— begin Source document —

Day 29: Scaling Law Intuition
Learning Objectives
- Develop an intuition for the economics of scaling AI systems
- Understand when to throw hardware vs when to optimise software
- Calculate: cost of upgrading VPS vs cost of optimising your serving layer
Theory (15 min)
The Scaling Laws (Chinchilla, Kaplan)
Key insight: model quality scales predictably with compute, data, and parameters.
Loss ∝ 1 / (N^α × D^β × C^γ)
Where:
N = model parameters
D = dataset size (tokens)
C = compute (FLOPs)
α, β, γ ≈ 0.05-0.1 (diminishing returns)
Practical meaning: - Doubling model params gives ~5% loss improvement - Doubling training data gives ~5% loss improvement - There's a sweet spot: 20x more training data than params (Chinchilla optimal)
For Inference (Your World)
The scaling law for serving is different:
Total Cost = N_models × C_query × V_queries
Where:
N_models = number of model instances
C_query = cost per query (hardware + electricity)
V_queries = query volume
Key insight: The cost to serve scales linearly with queries, but quality only scales logarithmically with model size.
Hardware Upgrade vs Software Optimisation
You have two options:
A) Upgrade VPS: 8 vCPU → 16 vCPU ($15/month more)
Expected speedup: ~1.5x (partial, not all ops parallelisable)
B) Optimise: q4 quantisation + caching + batch inference
Cost: your time (free ~1 hour)
Expected speedup: ~3-4x + token savings
Optimisation wins — by a significant margin, at low scale.
When Hardware Makes Sense
| Scenario | Upgrade | Don't Upgrade |
|---|---|---|
| Serving latency critical | GPU upgrade | CPU optimisation |
| Throughput bottleneck | More RAM/cores | Batch size tuning |
| Model doesn't fit | More VRAM/RAM | Quantisation |
| 10+ concurrent users | Multiple instances | Single-instance tuning |
| Always at 100% CPU | Upgrade needed | Already optimised |
Always optimise software first. Hardware is the last resort.

— end Source document —
— begin Available data —

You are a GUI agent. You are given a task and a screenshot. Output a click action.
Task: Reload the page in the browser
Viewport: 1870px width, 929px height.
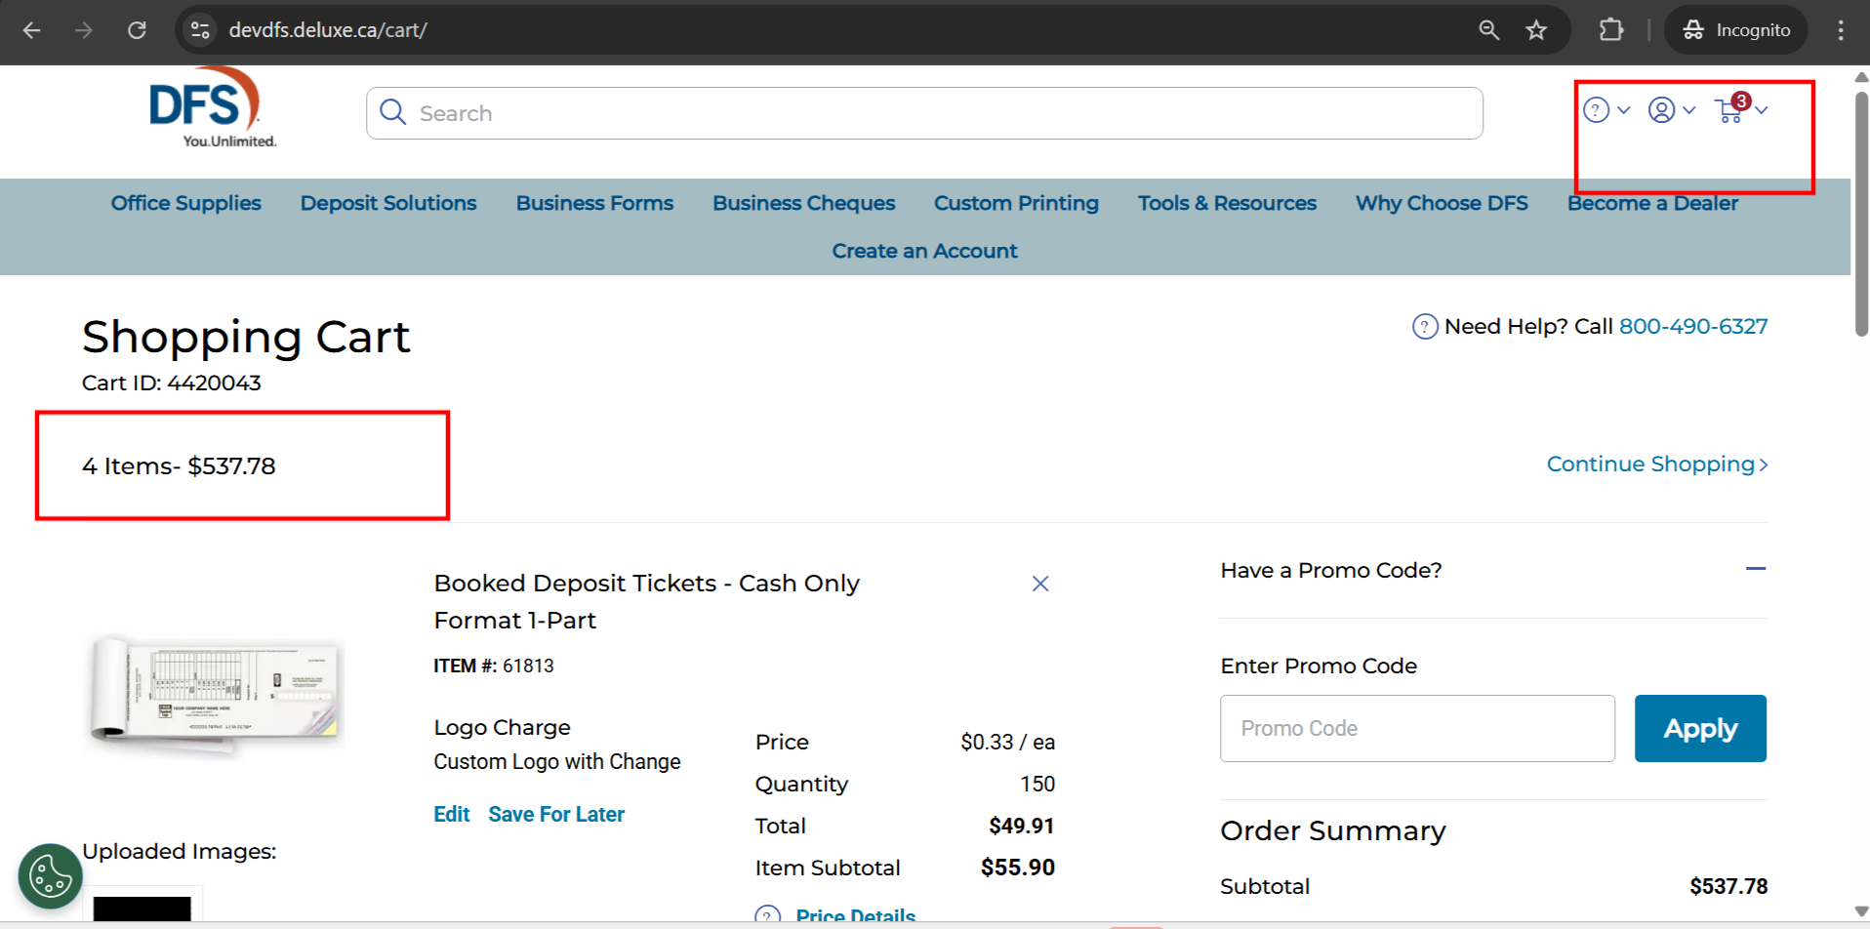(137, 30)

— end Available data —

• _To do_
A) List every scenario named in the first column of the table in the scaling law lesson.
B) Pick up the scaling law lesson after its final line and keep writing it.

• _Per-task outputs_
A)
- Serving latency critical
- Throughput bottleneck
- Model doesn't fit
- 10+ concurrent users
- Always at 100% CPU

B)
Hands-on (15 min)
Build a Cost Scaling Calculator
#!/usr/bin/env python3
"""scaling-calculator.py — compare hardware upgrade vs optimisation."""
# Stub — Ayva will expand with:
# - Real VPS pricing (Hetzner, AWS, DigitalOcean)
# - Real electricity cost calculations
# - GPU vs CPU cost comparison for inference
# - ROI timeline for hardware upgrades
# - "What if" scenarios (2x traffic, 10x traffic, 100x traffic)
# - Graph: cost vs throughput for different strategies
def calc_upgrade_scenario(increase_2x: bool = True):
"""Compare upgrading hardware vs optimising software."""
print("=" * 60)
print("📈 HARDWARE UPGRADE SCENARIO" if increase_2x else "📉 OPTIMISATION SCENARIO")
print("=" * 60)
# Baseline: Hetzner CAX21 (4 vCPU, 8GB) — your current
baseline = {"name": "CAX21", "vCPU": 4, "ram_gb": 8, "cost_month": 7.5, "tok_s": 8}
if increase_2x:
target = {"name": "CAX31", "vCPU": 8, "ram_gb": 16, "cost_month": 15, "tok_s": 14}
label = "Upgrade to CAX31"
speedup = 1.75
cost_mult = 2.0
else:
target = {"name": "Optimised", "vCPU": 4, "ram_gb": 8, "cost_month": 7.5, "tok_s": 28}
label = "Optimise software"
speedup = 3.5
cost_mult = 1.0
print(f"\nBaseline: {baseline['name']} @ ${baseline['cost_month']}/mo")
print(f" Tok/s: {baseline['tok_s']}")
print(f" Capacity: {baseline['tok_s'] * 86400 / 1000:.0f}K tokens/day")
print(f"\n{label}:")
print(f" Tok/s: {target['tok_s']}")
print(f" Cost: ${target['cost_month']}/mo")
print(f" Capacity: {target['tok_s'] * 86400 / 1000:.0f}K tokens/day\n")
# Daily query capacity comparison
avg_tokens_per_query = 2000
baseline_queries = baseline['tok_s'] * 86400 // avg_tokens_per_query
target_queries = target['tok_s'] * 86400 // avg_tokens_per_query
print(f"📊 Daily Query Capacity:")
print(f" Baseline: {baseline_queries:,} queries/day")
print(f" {label}: {target_queries:,} queries/day")
print(f" Increase: {(target_queries/baseline_queries - 1)*100:.0f}%\n")
# Cost per query
baseline_cpq = baseline['cost_month'] / (baseline_queries * 30)
target_cpq = target['cost_month'] / (target_queries * 30)
print(f"💰 Cost Per Query:")
print(f" Baseline: ${baseline_cpq:.6f}")
print(f" {label}: ${target_cpq:.6f}")
print(f" Savings: {(1 - target_cpq/baseline_cpq)*100:.0f}%\n")
# When optimisation saturates
print(f"⏰ When to upgrade:")
current_queries = 5000 # your approximate daily usage
utilization = current_queries / target_queries
print(f" Current usage: {current_queries:,} queries/day")
print(f" Capacity util: {utilization*100:.0f}%")
if utilization > 0.8:
print(f" ⚠️ At 80%+ utilisation — consider hardware upgrade")
else:
print(f" ✅ Optimisation sufficient for now (headroom: {(1-utilization)*100:.0f}%)")
calc_upgrade_scenario(increase_2x=True)
print()
calc_upgrade_scenario(increase_2x=False)
# Summary
print("\n" + "=" * 60)
print("💡 RECOMMENDATION")
print("=" * 60)
print("""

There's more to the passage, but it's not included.